I was enthralled with Albert Campion when I first encountered him many years ago. His creator Margery Allingham wrote 17 books about him beginning in 1929. I’ve re-read them often and find that the earlier ones seem to wear better than the later ones. I have not tried any of the series titles completed by Allingham’s husband after her death or by Mike Ripley. Initially Campion was a clear imitation of Lord Peter Wimsey, a character I liked in his own right. Both were dilettante upper-class investigators, with a feigned inanity shielding great intelligence.  As Britain’s involvement in World War II grew, Campion shed his socialite persona and seemed to take on the role of an undercover agent.
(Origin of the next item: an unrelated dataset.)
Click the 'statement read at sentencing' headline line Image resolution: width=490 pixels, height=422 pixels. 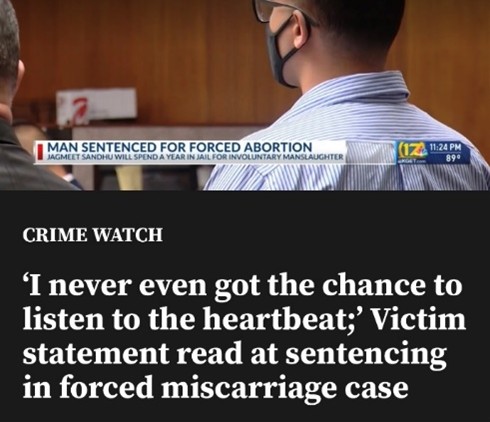235,353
In Coroner’s Pidgin (William Heineman, 1945), published in the United States as Pearls Before Swine (Doubleday Doran, 1945), Campion returns to London after a long stint overseas providing unspecified support to England’s war effort. He stops in his London apartment long enough to take a leisurely bath before catching a train to his country house where he left his wife Amanda three years ago.
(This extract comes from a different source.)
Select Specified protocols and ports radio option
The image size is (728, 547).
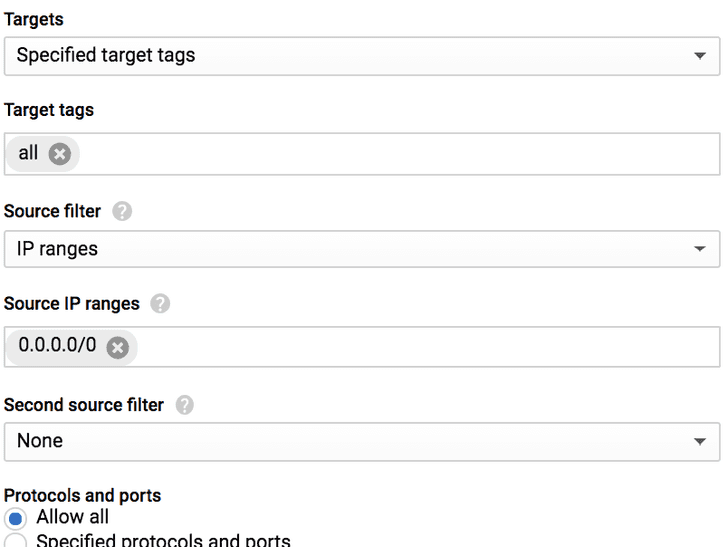[16, 542]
Hearing noises from outside the bathroom door, he assumes his manservant, reformed thief Lugg, has arrived but is startled to hear feminine voices as well. With no bathrobe he wraps himself in towels and slides into his bedroom to dress to meet the owners of the voices and discovers a corpse in his bed. A corpse that was not there when he ran his bath fifteen minutes earlier. Upon inquiry he learns that Lugg and Edna, Dowager Marchioness of Carados, took it upon themselves to move the body of an unknown woman that they found in the Carados house to avoid publicity. Unfortunately they were observed and now the quiet disposal they’d planned has gone awry.

In no time at all Campion misses his train and is up to his ears in a murder investigation involving an admiral, the Marchioness, a well-known actress, an RAF hero, and the owner of the most popular restaurant in London. Not my favorite plot, which is a little too frenetic for my taste and relies far too much on happenstance, but perhaps among my favorites because of the bombshell ending.